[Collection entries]
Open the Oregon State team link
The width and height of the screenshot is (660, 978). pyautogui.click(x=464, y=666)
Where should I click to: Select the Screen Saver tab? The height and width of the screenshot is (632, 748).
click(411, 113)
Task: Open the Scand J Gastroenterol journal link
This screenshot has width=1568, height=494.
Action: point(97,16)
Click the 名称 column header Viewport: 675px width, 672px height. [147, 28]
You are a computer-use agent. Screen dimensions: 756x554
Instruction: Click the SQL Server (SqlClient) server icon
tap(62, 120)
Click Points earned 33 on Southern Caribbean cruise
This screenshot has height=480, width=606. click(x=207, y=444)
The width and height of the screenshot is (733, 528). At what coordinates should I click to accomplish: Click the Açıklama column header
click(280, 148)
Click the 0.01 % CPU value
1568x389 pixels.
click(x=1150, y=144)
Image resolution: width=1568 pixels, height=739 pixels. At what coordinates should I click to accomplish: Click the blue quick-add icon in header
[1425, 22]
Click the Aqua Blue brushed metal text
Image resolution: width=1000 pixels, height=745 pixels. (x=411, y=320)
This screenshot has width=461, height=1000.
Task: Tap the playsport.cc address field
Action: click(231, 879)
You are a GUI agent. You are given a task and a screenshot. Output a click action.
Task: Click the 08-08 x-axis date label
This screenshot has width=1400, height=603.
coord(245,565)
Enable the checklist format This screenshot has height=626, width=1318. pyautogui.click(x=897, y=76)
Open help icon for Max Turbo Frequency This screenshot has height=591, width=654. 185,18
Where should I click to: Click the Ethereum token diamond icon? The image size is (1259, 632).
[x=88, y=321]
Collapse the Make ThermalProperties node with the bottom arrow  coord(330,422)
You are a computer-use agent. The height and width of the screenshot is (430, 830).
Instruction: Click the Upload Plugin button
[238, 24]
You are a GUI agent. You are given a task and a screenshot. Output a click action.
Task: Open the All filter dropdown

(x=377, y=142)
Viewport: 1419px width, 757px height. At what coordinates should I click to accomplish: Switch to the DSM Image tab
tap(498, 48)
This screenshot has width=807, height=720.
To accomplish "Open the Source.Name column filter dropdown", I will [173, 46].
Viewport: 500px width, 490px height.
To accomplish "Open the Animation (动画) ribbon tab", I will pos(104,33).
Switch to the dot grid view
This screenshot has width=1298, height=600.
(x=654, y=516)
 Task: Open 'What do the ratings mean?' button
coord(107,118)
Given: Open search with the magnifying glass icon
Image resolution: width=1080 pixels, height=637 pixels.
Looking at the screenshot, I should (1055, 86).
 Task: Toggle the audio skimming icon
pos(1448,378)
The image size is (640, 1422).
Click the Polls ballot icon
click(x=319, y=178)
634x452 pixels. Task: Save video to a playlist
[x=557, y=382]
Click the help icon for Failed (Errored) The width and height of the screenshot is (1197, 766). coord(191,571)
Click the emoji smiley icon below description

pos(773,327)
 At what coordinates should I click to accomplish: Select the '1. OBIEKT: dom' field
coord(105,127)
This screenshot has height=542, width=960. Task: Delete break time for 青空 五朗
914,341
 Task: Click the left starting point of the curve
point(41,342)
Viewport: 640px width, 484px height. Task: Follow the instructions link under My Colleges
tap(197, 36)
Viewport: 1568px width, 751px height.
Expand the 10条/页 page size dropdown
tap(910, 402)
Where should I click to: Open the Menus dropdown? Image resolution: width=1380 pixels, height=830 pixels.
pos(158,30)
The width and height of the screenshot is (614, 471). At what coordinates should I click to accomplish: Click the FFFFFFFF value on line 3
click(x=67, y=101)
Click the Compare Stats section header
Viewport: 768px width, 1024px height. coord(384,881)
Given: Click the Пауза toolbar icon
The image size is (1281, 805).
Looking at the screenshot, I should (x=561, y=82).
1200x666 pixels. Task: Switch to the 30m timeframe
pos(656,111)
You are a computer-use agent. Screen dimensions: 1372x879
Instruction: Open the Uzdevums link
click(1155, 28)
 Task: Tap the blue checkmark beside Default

→ WHAT IS BEING ASKED
For the word "will", show every line of the entries that holds it.

→ SOLUTION TO THE EXERCISE
To accomplish "Open the Source.Name column filter dropdown", I will [173, 46].
To accomplish "Open the Animation (动画) ribbon tab", I will pos(104,33).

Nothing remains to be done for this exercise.